**Page excerpt:**
While it might not help any, more info than you probably care about on
what warmd does can be found here:
http://lists.apple.com/archives/Boot-dev//2009/Sep/msg00006.html
I'm assuming you did a full power down and then power up with the
monitor attached. If I recall the mini checked the monitor as part of
the powerup process and adding a monitor later didn't help things.
CB
On 11/30/12 7:49 AM, Kristeen Hughes wrote:
Mike, it has taken me a while but I have finally been able to compare my two
Mac Minis with activity monitor. Unfortunately, they don't look very different
from each other. This is unfortunate because it gives me no more of an
explanation for why one of them is running the way it is. The only processes
that show a great amount of activity our activity monitor and voiceover. There
is another one that's called warmd and I don't know what it does. it isn't
using any CPU but I just wonder about it, because it's owned by nobody.
I purchased cocktail, and I'm very glad I did. I have run it on both minis and
done some tweaking, but it hasn't changed the situation on the one that is
sick. It still runs extremely erratically, and voiceover cannot speak more than
a few syllables without being cut off. Everything is still busy, even if the
only thing running his finder. I'm starting to wonder if there's something
going on with the hardware. It seems very sudden, but it's the only conclusion
I have left.

**Directive 1:** List every software program or process the email mentions by name.
The entries that follow are unrelated to the email.

Data for locating words and elements:
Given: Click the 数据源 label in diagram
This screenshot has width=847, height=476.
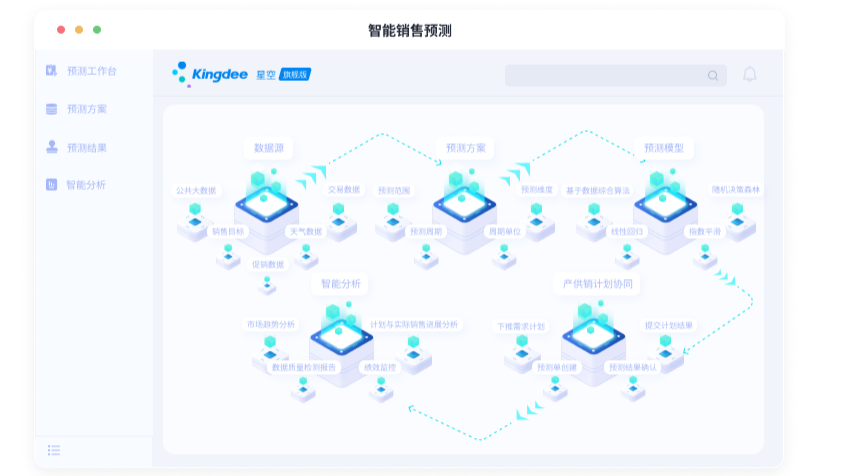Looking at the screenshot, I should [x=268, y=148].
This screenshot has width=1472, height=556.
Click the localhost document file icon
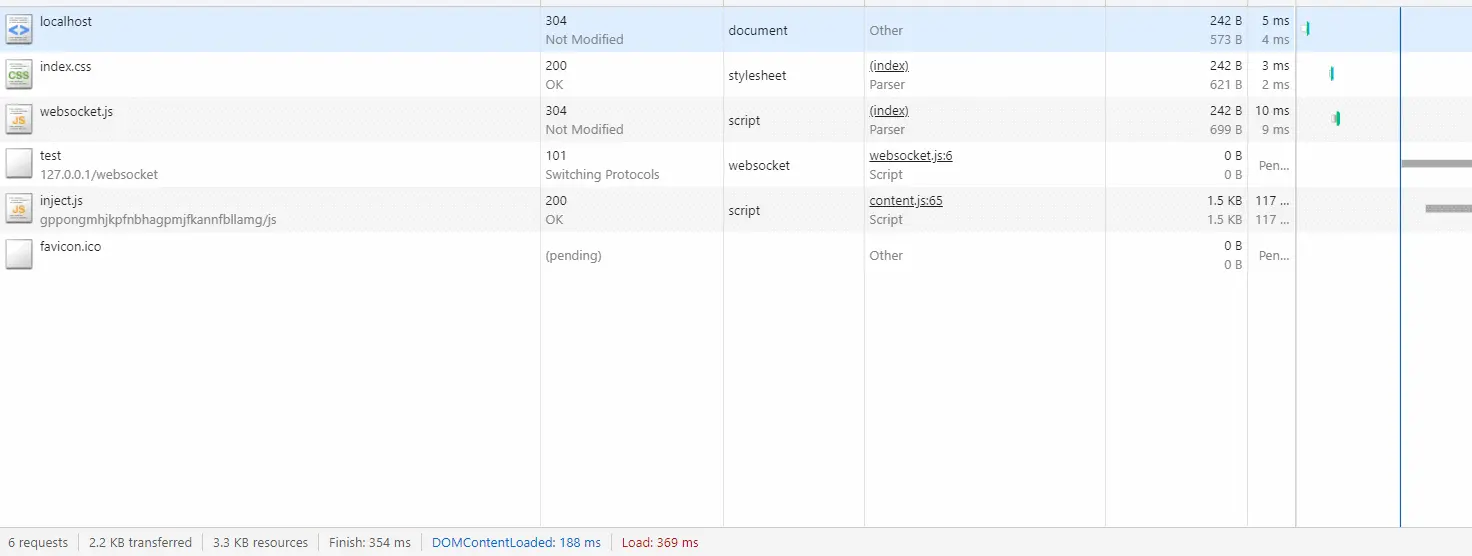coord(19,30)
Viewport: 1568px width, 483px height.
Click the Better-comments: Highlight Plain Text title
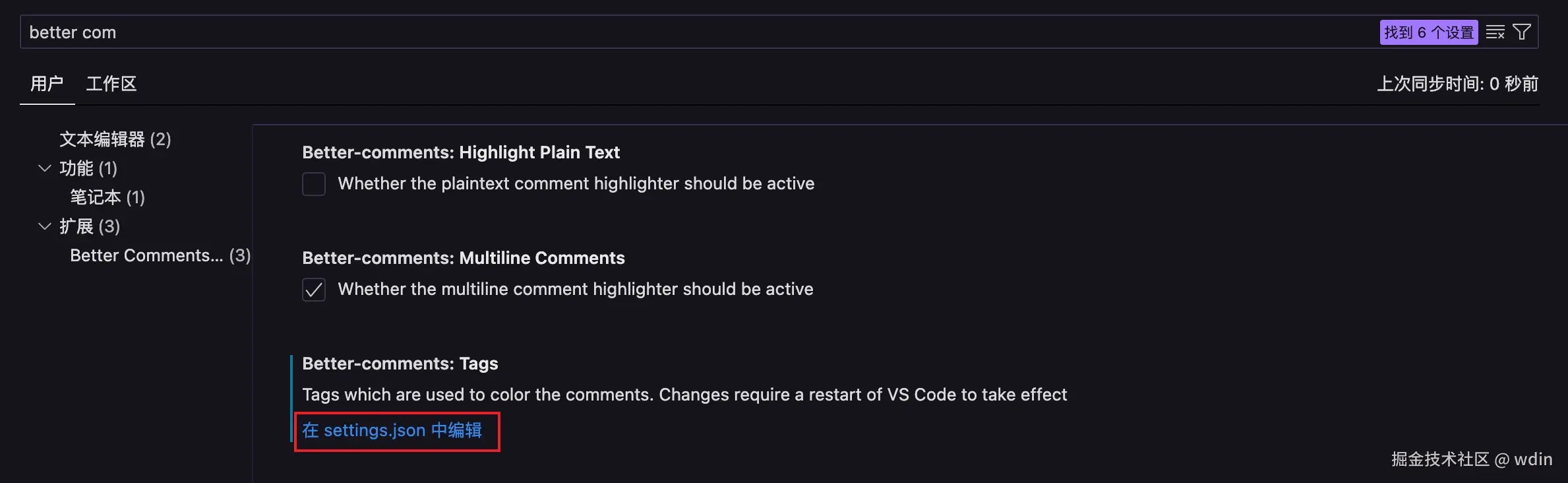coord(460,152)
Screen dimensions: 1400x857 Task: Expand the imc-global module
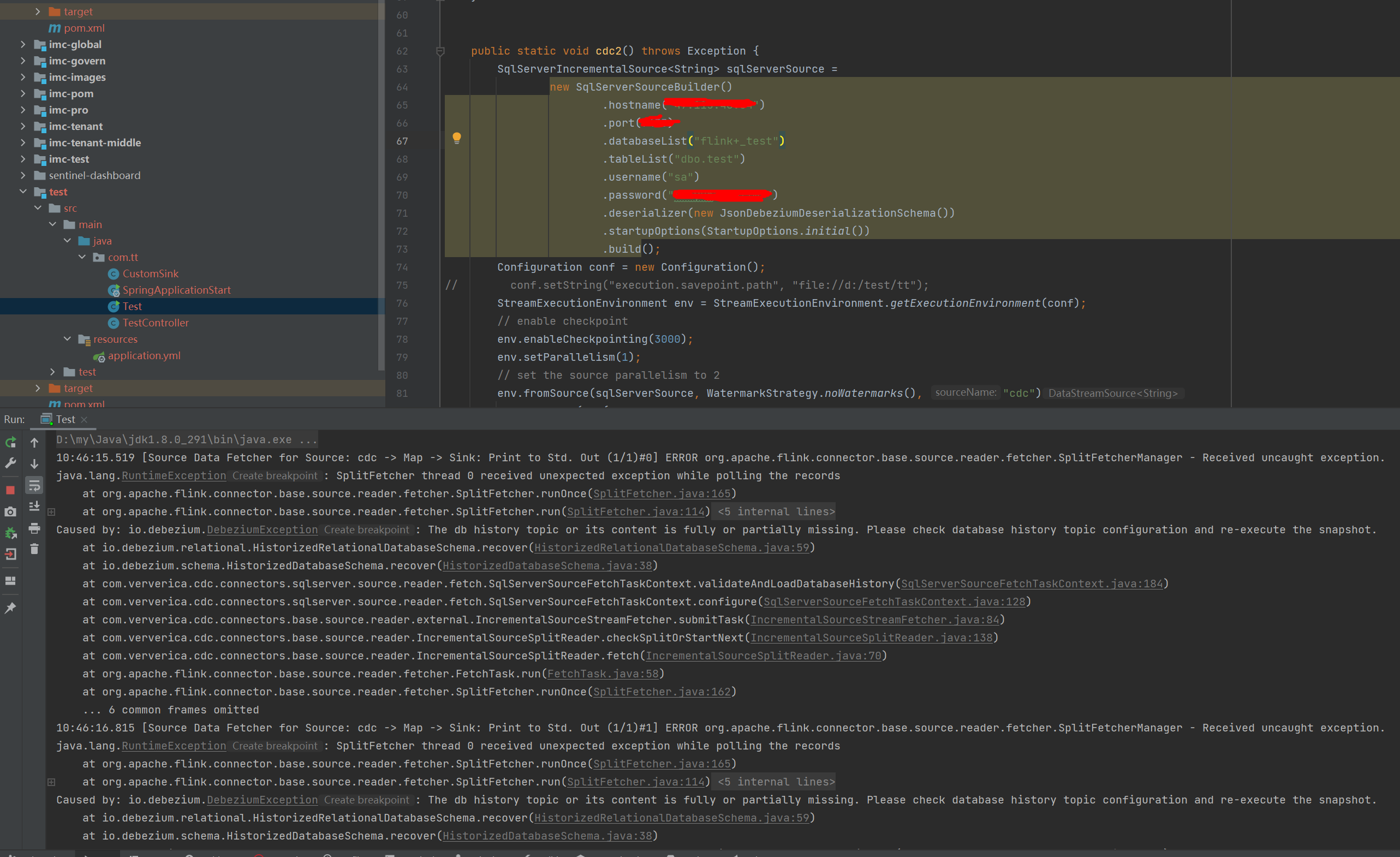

**Directive 2:** Shift the coordinates in the entries' answers by adding 80 to every number, and write out the entries again starting with the line that contains "Viewport: 1568px width, 483px height." and going on through the end of the entries. Leave the pictures out.

**Complete response 1:** activity monitor, voiceover, warmd, cocktail, finder

**Complete response 2:**
Viewport: 1568px width, 483px height.
Click the Better-comments: Highlight Plain Text title
coord(540,232)
Screen dimensions: 1400x857 Task: Expand the imc-global module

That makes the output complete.